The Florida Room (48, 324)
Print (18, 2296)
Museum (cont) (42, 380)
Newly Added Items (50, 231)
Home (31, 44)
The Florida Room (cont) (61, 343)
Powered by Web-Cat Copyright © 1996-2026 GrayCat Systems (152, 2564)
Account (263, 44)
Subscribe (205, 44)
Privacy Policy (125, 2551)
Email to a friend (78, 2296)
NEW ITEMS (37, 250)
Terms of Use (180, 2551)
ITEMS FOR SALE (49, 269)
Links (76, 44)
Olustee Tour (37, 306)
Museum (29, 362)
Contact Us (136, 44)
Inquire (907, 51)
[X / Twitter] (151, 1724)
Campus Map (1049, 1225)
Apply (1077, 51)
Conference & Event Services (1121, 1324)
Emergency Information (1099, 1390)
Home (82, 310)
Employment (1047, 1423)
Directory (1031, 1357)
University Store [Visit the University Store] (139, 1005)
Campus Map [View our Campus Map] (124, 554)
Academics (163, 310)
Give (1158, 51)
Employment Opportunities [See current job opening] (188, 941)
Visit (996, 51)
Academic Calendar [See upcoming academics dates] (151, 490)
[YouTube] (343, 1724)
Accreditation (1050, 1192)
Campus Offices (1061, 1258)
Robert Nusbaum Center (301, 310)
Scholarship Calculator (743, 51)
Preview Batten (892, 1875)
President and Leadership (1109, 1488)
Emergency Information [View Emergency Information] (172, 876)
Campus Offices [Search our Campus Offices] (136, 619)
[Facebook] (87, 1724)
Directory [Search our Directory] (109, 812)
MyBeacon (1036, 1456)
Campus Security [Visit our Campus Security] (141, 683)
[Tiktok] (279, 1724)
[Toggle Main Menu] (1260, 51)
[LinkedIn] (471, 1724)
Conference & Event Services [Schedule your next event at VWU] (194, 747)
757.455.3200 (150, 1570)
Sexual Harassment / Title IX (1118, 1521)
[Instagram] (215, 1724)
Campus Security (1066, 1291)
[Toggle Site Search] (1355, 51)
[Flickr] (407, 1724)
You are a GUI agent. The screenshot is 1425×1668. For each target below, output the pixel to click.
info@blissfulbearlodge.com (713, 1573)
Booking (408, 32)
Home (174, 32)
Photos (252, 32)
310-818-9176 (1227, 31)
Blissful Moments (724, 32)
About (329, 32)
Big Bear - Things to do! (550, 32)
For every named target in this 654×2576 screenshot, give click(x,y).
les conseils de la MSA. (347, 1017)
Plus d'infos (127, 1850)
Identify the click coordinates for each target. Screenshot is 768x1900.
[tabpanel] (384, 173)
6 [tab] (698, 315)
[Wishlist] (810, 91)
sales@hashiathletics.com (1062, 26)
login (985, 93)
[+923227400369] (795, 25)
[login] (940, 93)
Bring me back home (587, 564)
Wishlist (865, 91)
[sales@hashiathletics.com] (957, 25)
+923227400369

### Given exercise
Scale the lines above, from the first one up to and including the line with "Big Bear - Things to do! (550, 32)", by writing them all out again, request lines included, with each answer coordinate multiplied by 0.8 and rounded to a whole number, halves rounding up.

### Solution
The Florida Room (38, 259)
Print (14, 1837)
Museum (cont) (34, 304)
Newly Added Items (40, 185)
Home (25, 35)
The Florida Room (cont) (49, 274)
Powered by Web-Cat Copyright © 1996-2026 GrayCat Systems (122, 2051)
Account (210, 35)
Subscribe (164, 35)
Privacy Policy (100, 2041)
Email to a friend (62, 1837)
NEW ITEMS (30, 200)
Terms of Use (144, 2041)
ITEMS FOR SALE (39, 215)
Links (61, 35)
Olustee Tour (30, 245)
Museum (23, 290)
Contact Us (109, 35)
Inquire (726, 41)
[X / Twitter] (121, 1379)
Campus Map (839, 980)
Apply (862, 41)
Conference & Event Services (897, 1059)
Emergency Information (879, 1112)
Home (66, 248)
Employment (838, 1138)
Directory (825, 1086)
University Store [Visit the University Store] (111, 804)
Campus Map [View our Campus Map] (99, 443)
Academics (130, 248)
Give (926, 41)
Employment Opportunities [See current job opening] (150, 753)
Visit (797, 41)
Academic Calendar [See upcoming academics dates] (121, 392)
[YouTube] (274, 1379)
Accreditation (840, 954)
Campus Offices (849, 1006)
Robert Nusbaum Center (241, 248)
Scholarship Calculator (594, 41)
Preview Batten (714, 1500)
President and Leadership (887, 1190)
Emergency Information [View Emergency Information] (138, 701)
Campus Offices [Search our Campus Offices] (109, 495)
[Facebook] (70, 1379)
Directory [Search our Directory] (87, 650)
MyBeacon (829, 1165)
Campus Security [Visit our Campus Security] (113, 546)
[Tiktok] (223, 1379)
[Toggle Main Menu] (1008, 41)
[LinkedIn] (377, 1379)
Conference & Event Services [Schedule your next event at VWU] (155, 598)
757.455.3200 (120, 1256)
Sexual Harassment / Title IX (894, 1217)
[Instagram] (172, 1379)
Campus Security (853, 1033)
[Toggle Site Search] (1084, 41)
[Flickr] (326, 1379)
You are a GUI agent. The screenshot is 1425×1668. For each target below, output the pixel to click.
info@blissfulbearlodge.com (570, 1258)
Booking (326, 26)
Home (139, 26)
Photos (202, 26)
310-818-9176 (982, 25)
Blissful Moments (579, 26)
About (263, 26)
Big Bear - Things to do! (440, 26)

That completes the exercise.